The wholesale disruption of COVID-19 is taking a toll on the real estate market. A new survey suggests that offices will remain under capacity for months, retail and hospitality will continue to struggle, and, despite some increases in single-family home values, real estate across the board will see its value fall around 10% next year.
These are some of the main findings of “Emerging Trends in Real Estate 2021,” a new report from the Urban Land Institute and PwC. Based on a survey of more than 1,600 leading real estate industry experts and interviews with more than 1,300, this 42nd annual edition of the report finds that the pandemic is going to continue to drive major changes in the way property is bought, sold, and used. Overall, the impact of the pandemic is broadly, but not universally, negative, the report notes.
“The real problems are isolated at this point to retail and hospitality, and a fear around office,” says Byron Carlock, head of PwC’s U.S. real estate advisory practice. Here’s what the experts think will happen in a few key sectors.
Retail and hospitality: Down and going farther down
The hardest-hit sectors are the retail and hospitality sectors, with lockdowns and travel bans keeping customers away and threatening the viability of future investments. More than a third of respondents recommend that investors get out of main street retail, and more than two-thirds say to sell stakes in regional malls. Nearly all types of retail are seen by the majority of respondents as overpriced. Carlock says this will likely lead to some retail spaces closing down and some being repurposed into other uses, such as healthcare facilities.
Hotels aren’t much better off. Though more resilient than retail generally, hotels aren’t expected to return to pre-pandemic levels of business until 2024, according to the report. Carlock says this is mostly related to the big business of conventions, which are often booked at least a year in advance and aren’t likely to be back at full capacity for a few years. Even so, about half of survey respondents recommend that investors hold on to their hotel stakes for the time being.
Housing: Growing in the suburbs
On the housing side, the report suggests that single-family rental housing will increase in demand, and that much of that will materialize in suburban areas, particularly in the south. “In the attractive markets you’ve not seen any diminution in value on the single-family side and you still see continued demand on the home-building side,” Carlock says. The suburban growth seen over the past five years will continue, as more companies require, allow, or encourage working from home. Already short supplies of affordable housing are likely to be stressed even further as the pandemic continues to wreak havoc on the economy.
Offices: Maybe not dead
More than 60% of survey respondents said that office tenants are likely to reconfigure their interiors to have enough safe, socially distanced space to enable new types of collaborative, in-person work.
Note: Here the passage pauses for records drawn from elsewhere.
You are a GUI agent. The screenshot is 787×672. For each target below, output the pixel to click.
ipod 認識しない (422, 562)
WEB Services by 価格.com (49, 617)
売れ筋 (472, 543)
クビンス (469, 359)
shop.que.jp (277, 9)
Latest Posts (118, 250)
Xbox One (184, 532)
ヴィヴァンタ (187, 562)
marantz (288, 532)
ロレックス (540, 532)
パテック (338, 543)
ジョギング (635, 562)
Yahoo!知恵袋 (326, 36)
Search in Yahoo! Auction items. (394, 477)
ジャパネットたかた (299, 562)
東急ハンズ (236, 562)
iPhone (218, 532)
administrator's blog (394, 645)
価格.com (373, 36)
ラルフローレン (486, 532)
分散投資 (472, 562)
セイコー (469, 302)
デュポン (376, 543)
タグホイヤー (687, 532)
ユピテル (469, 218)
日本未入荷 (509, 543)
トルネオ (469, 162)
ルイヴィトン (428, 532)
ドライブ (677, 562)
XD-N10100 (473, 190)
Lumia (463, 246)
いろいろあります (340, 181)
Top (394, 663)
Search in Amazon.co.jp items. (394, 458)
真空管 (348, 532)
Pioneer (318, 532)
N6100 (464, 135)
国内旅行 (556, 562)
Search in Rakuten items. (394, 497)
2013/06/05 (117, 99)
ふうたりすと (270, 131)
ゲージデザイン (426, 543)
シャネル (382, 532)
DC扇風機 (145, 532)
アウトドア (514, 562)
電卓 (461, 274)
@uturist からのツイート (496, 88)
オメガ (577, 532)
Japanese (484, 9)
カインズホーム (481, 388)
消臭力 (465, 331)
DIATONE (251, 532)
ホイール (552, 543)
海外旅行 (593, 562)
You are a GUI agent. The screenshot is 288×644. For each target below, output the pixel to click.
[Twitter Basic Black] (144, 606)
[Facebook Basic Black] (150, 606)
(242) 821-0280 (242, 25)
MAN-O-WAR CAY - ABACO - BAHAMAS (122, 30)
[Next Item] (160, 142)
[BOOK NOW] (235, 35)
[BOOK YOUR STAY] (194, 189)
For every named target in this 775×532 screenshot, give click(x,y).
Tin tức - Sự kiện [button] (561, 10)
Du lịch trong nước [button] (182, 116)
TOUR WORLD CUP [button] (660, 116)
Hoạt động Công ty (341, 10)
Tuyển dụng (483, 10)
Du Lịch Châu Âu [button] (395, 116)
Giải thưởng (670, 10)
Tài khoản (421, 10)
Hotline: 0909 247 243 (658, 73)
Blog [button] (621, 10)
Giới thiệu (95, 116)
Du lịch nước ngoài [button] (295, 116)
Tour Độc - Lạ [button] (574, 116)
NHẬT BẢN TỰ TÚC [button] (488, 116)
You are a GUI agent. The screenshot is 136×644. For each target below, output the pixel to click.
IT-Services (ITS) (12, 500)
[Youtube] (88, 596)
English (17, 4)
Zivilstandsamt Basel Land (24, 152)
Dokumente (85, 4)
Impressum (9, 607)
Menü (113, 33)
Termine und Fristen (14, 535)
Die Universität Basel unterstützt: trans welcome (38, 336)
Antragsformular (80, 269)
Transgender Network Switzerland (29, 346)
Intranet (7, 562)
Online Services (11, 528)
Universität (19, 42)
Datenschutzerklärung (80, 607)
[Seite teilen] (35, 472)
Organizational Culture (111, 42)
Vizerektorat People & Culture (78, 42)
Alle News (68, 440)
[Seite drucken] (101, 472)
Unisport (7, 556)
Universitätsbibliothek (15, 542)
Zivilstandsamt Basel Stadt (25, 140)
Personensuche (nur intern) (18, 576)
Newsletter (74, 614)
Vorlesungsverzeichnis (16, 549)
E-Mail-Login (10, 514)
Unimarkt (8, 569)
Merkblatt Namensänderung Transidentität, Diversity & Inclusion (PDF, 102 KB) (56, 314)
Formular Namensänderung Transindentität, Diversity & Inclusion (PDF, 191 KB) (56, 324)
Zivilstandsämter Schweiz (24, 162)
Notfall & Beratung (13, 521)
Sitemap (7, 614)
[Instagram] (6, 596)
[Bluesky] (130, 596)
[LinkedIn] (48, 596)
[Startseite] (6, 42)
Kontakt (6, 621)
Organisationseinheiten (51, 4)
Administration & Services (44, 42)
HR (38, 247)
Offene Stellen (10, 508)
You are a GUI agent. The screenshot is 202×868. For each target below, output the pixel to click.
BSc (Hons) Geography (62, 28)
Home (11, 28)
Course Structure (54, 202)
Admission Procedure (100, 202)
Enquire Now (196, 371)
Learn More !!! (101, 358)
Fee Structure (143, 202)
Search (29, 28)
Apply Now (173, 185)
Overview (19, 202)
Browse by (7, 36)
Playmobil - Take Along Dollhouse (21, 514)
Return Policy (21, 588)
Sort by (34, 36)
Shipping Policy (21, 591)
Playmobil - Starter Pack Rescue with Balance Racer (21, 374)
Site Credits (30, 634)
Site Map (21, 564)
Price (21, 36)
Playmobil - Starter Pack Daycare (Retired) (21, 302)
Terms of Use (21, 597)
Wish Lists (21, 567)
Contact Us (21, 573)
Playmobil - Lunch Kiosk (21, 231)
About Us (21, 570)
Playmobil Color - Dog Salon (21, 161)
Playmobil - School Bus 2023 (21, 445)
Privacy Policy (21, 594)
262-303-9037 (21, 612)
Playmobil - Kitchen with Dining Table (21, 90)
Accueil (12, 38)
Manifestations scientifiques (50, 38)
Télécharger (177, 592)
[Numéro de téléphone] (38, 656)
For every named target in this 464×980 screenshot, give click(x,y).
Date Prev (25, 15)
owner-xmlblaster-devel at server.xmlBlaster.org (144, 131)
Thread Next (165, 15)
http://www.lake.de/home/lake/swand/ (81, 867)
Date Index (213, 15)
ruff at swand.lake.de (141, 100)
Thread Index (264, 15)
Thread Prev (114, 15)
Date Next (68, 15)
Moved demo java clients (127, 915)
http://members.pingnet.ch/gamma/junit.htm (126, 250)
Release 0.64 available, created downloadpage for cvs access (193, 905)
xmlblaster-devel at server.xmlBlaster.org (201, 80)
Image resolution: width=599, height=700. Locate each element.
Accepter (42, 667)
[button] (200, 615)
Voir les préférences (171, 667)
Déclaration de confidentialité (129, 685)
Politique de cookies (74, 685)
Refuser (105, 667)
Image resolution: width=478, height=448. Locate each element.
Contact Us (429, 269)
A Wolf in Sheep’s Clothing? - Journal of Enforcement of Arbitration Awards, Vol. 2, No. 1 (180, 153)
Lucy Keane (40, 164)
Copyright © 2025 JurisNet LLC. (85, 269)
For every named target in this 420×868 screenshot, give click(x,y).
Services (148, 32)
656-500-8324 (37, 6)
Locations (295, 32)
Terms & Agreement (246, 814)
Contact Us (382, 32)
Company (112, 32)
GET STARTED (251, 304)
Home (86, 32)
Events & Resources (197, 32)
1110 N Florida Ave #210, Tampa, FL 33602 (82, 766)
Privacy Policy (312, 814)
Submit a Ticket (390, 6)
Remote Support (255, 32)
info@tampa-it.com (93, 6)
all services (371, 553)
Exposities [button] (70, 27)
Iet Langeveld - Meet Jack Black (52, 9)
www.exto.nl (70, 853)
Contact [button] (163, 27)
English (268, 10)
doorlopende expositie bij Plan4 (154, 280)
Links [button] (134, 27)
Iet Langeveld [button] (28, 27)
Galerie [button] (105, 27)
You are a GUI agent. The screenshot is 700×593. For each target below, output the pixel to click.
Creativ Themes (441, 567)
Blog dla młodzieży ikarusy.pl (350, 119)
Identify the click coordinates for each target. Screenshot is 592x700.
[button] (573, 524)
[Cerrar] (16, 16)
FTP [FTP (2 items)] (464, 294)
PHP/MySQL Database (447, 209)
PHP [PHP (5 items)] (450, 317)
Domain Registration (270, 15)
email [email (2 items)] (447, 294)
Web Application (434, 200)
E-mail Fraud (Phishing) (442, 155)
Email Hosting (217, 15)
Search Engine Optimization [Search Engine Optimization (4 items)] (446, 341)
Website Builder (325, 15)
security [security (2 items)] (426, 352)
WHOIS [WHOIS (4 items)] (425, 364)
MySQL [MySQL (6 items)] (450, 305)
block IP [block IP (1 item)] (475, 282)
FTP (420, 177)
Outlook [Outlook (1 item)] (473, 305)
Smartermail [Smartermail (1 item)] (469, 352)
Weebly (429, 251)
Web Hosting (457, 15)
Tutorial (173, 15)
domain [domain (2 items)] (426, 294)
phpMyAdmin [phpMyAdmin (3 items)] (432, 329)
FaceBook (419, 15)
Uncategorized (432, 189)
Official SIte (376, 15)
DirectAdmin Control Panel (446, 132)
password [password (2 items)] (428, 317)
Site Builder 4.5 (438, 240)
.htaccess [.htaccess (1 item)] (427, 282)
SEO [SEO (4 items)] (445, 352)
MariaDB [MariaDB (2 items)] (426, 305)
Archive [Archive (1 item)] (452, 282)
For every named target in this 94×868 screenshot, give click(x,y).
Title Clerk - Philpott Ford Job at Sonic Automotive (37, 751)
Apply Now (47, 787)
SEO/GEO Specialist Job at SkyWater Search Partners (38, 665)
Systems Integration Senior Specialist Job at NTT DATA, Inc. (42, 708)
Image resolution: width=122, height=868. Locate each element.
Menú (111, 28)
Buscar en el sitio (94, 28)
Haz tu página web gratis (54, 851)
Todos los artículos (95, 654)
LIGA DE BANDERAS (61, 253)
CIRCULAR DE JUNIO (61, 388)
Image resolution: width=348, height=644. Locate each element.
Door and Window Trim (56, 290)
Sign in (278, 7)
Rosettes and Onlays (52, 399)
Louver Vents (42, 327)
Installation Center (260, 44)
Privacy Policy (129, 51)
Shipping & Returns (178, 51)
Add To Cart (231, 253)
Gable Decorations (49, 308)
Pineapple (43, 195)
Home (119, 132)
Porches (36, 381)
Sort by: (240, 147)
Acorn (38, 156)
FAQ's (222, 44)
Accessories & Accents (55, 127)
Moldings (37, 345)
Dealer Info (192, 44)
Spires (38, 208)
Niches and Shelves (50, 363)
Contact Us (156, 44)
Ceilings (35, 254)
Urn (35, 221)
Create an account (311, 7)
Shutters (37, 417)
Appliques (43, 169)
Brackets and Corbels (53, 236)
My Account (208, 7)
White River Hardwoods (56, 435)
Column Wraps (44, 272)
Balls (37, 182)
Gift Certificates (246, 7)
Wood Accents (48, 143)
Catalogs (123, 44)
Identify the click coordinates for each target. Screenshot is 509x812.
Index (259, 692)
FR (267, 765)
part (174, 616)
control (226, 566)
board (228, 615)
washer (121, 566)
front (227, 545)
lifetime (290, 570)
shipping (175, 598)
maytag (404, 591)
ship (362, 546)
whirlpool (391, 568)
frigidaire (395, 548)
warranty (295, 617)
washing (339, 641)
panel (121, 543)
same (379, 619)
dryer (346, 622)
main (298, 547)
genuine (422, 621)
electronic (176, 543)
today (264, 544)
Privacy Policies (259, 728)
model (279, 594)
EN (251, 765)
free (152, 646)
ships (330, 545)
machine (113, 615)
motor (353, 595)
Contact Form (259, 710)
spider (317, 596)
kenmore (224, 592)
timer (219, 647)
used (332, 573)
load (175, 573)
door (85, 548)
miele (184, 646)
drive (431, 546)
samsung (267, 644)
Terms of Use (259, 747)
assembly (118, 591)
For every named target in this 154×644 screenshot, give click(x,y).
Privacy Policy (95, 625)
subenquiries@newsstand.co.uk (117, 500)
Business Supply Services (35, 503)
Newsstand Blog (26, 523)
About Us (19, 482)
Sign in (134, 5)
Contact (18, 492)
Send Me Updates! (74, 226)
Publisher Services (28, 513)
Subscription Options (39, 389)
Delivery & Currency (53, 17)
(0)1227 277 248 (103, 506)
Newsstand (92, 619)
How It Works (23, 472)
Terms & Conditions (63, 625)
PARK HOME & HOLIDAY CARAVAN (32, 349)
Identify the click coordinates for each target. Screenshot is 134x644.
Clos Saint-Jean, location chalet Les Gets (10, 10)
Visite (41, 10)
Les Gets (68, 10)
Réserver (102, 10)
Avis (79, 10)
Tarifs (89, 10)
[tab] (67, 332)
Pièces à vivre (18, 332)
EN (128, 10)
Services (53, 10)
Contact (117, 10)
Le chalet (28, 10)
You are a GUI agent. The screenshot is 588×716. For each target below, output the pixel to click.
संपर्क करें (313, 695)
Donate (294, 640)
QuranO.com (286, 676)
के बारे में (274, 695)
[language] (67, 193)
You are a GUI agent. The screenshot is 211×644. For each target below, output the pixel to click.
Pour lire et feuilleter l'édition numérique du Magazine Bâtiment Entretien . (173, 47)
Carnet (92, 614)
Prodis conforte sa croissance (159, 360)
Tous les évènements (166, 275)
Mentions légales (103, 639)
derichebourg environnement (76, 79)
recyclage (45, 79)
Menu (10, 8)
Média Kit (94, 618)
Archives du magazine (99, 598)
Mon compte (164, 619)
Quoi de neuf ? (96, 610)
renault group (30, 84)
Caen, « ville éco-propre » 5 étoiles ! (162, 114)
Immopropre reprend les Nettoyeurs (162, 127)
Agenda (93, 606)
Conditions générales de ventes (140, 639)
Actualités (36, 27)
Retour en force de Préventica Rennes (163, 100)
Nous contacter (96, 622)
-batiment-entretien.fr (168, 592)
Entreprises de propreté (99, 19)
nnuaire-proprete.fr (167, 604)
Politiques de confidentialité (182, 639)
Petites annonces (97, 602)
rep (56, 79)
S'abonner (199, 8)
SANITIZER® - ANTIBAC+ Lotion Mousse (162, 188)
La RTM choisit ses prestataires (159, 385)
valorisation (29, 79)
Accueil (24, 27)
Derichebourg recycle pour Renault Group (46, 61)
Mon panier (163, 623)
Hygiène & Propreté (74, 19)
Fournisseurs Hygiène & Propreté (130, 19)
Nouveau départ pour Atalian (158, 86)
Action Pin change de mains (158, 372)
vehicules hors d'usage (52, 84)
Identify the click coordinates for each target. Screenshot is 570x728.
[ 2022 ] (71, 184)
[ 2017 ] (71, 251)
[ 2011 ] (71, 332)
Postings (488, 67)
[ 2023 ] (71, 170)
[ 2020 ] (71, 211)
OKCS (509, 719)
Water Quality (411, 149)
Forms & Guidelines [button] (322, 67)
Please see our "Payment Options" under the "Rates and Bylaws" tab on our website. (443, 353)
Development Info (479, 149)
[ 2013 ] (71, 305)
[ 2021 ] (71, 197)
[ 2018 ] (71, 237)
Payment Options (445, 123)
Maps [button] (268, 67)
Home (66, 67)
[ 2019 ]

Whether that results in them acquiring more square footage or just adapting what they already have is up for debate. Some experts interviewed for the report said offices will likely remain the same size, with some employees working from home and others in reconfigured spaces, while other experts said office-space demand could fall up to 15%. Whatever that means for occupancy, the general uncertainty about offices could mean their prices come down. Nearly two-thirds of respondents said central city office space is now overpriced.
Industrial and logistics: Bright spots
Demand for manufacturing, warehouses, and logistics spaces is expected to continue to rise, because of the rise of e-commerce. The pandemic has only strengthened growth trends in these property types, and the report suggests that these have the most positive outlook for both investments and development opportunities in 2021.